-- Start Source document --

Balnain () is a small village in Glenurquhart, Scotland, about 5 miles west of Drumnadrochit. It is mostly dependent on tourism, forestry, agriculture and farming. The first buildings were created in the 1870s and 1880s and minor expansions occurred in the 1900s, 1960s and 1970. Its height above sea level is 123.6m.

Overview
The River Enrick runs past the village and through to Loch Meiklie. The village also has a primary school.

Balnain is a small village 5 miles north of Glenurquhart, Scotland. The River Enrick runs past the village and through to Loch Meiklie. The local guest house was called Meiklie House, but is now Glenurquhart House.

History

Balmacaan Estate
Much of Glenurquhart was part of the Balmacaan Estate (AKA: The Glen Urquhart Estate), owned by the Grant family of Seafield between 1509 and 1946. The estate It was rented to the wealthy American industrialist and local benefactor Bradley Martin late 19th and early 20th century  and flourished in the 1880s and 1890s, but went into decline after the 1920s. The estate then changed hands frequently enough that the issue was raised in parliament  The best forestry wood had been felled during World War 2 and the estate was dissolved in 1946. Balmacaan House, near Drumnadrochit, was abandoned soon afterwards set on fire by vandals in the 1960s and demolished in 1972.

In 1946 Bunloit Farm was separated from Balmacaan Estate and Bunloit Estate was formed around it. near the  small settlement of Balbeg, located on the north west shore of Loch Ness, about 4 miles south of Drumnadrochit.

Origins
The people were originally from Balnain\Rogie near Castle Leod, 27 miles north of Loch Meiklie, in today's Torrachilty forest.

It was first mentioned in a 1610 charter as the: '"fishings in the Linn of Coul, called Rogie" (NAS GD1/1149/4) 

In 1681 it was in the possession of Alexander Mackenzie of Coul in 1681.

A historic quote from the mid 18th century reads:“Our first observation has to be that when the sheep farm at Rogie came into being there was a massive clearance of people from the old township of Balnain.” 

The last resident, William Macrae, appeared for the last time in the 1947/1948 Valuation Rolls.

Its ruins are now referred to as Rogie or Rogg and are a listed archeological site.

The village
Much of Glenurquhart, was part of the Balmacaan Estate owned by the Grant family of Seafield between 1509 and 1946
 The estate forished in the 1880s and 1890s, but went in to decline after the 1920s. The best wood had been felled during World War 2 and the estate was desolved in 1946. Balmacaan House, near Drumnadrochit, was abandoned soon afterwards, set on fire by vandals in the 1960s and demolished in 1972.

Glenurquhart used to be part of the lands of the Grants of Glenmorison, with the lands of the Frasers to the north for most of its time. The Fraser family of Balnain, Scotland, supported Bonnie Prince Charlie., but came from a township of the same name, in Stratherrick on the other side of Loch Ness.

-- End Source document --

Work to be completed: Return the passage of the Balnain article word for word, beginning at the words "Glenurquhart used to" and stopping after "of Loch Ness.". The rows that come after the Balnain article aren't needed.

-- Start Stored records --

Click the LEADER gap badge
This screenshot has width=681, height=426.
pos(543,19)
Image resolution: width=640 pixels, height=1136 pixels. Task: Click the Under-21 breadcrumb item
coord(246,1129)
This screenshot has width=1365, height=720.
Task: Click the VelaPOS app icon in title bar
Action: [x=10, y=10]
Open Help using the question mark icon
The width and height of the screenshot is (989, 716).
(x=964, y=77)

-- End Stored records --

Response to the exercise:
Glenurquhart used to be part of the lands of the Grants of Glenmorison, with the lands of the Frasers to the north for most of its time. The Fraser family of Balnain, Scotland, supported Bonnie Prince Charlie., but came from a township of the same name, in Stratherrick on the other side of Loch Ness.